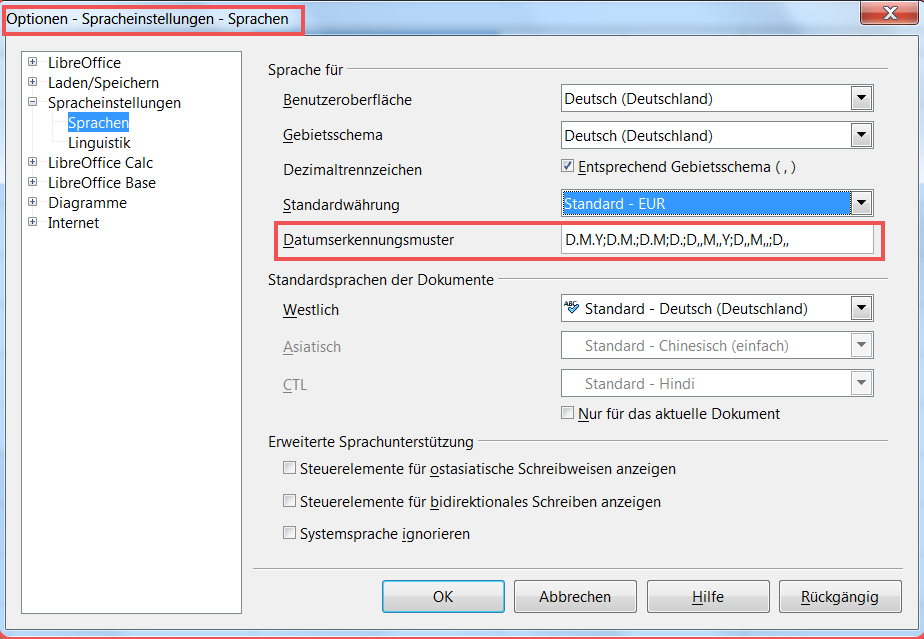This screenshot has height=639, width=924.
Task: Open the Westlich default language dropdown
Action: [x=861, y=308]
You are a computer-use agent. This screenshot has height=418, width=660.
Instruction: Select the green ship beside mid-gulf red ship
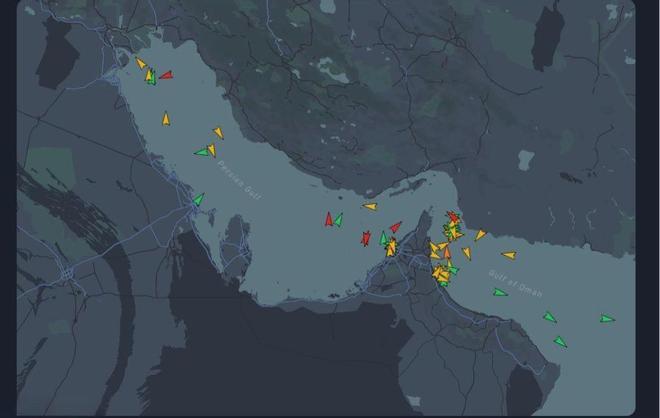339,219
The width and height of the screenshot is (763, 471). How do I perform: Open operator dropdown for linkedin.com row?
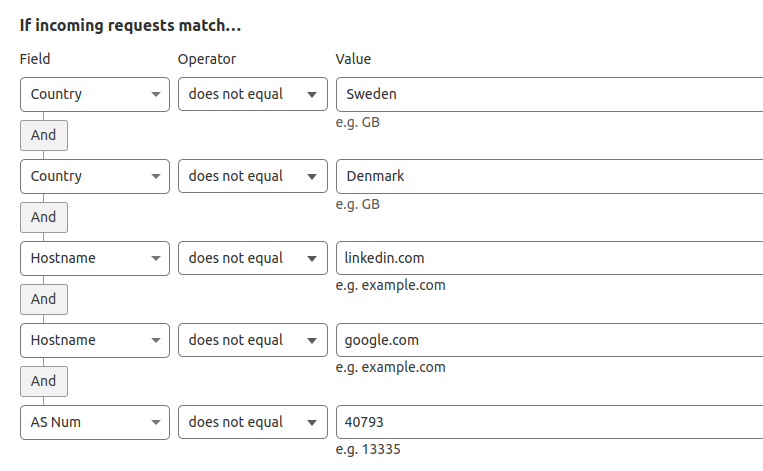click(253, 258)

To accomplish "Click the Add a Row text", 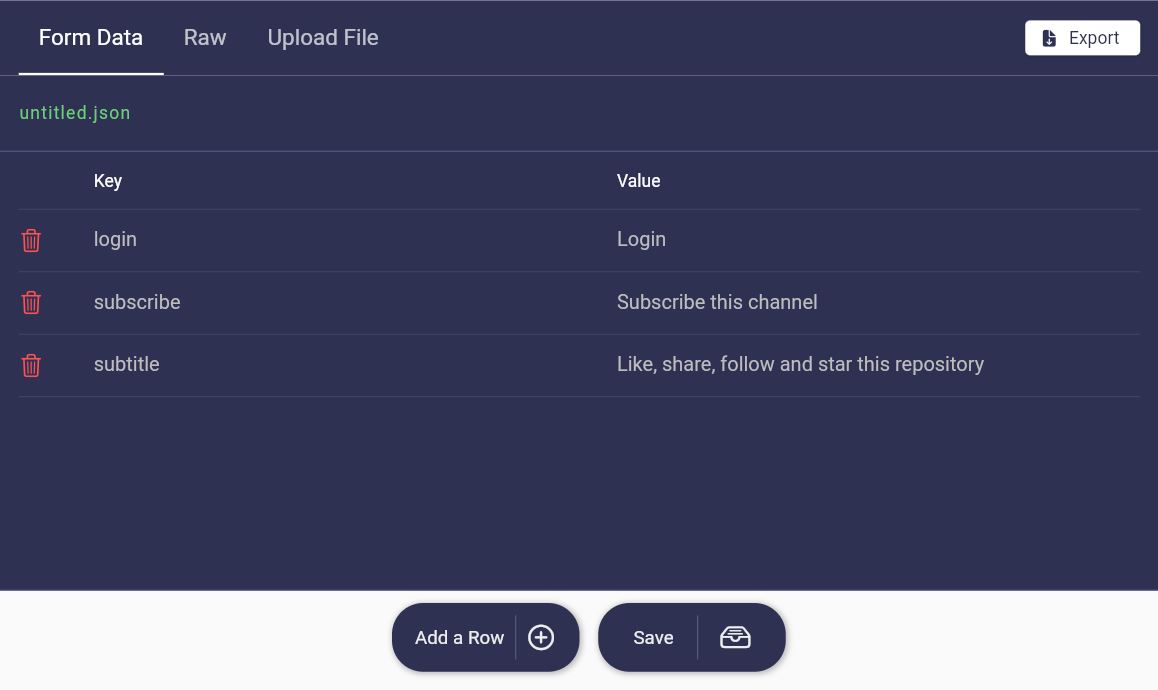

====

__WHAT THE TASK REQUIRES__
Only the lines from the one containing "You are a computer-use" through the last line of the material are to be restated word for word; no picture is to be included.

__SOLVED EXERCISE__
You are a computer-use agent. This screenshot has height=418, width=660.
Instruction: Select the green ship beside mid-gulf red ship
339,219
The width and height of the screenshot is (763, 471). How do I perform: Open operator dropdown for linkedin.com row?
click(253, 258)

To accomplish "Click the Add a Row text", 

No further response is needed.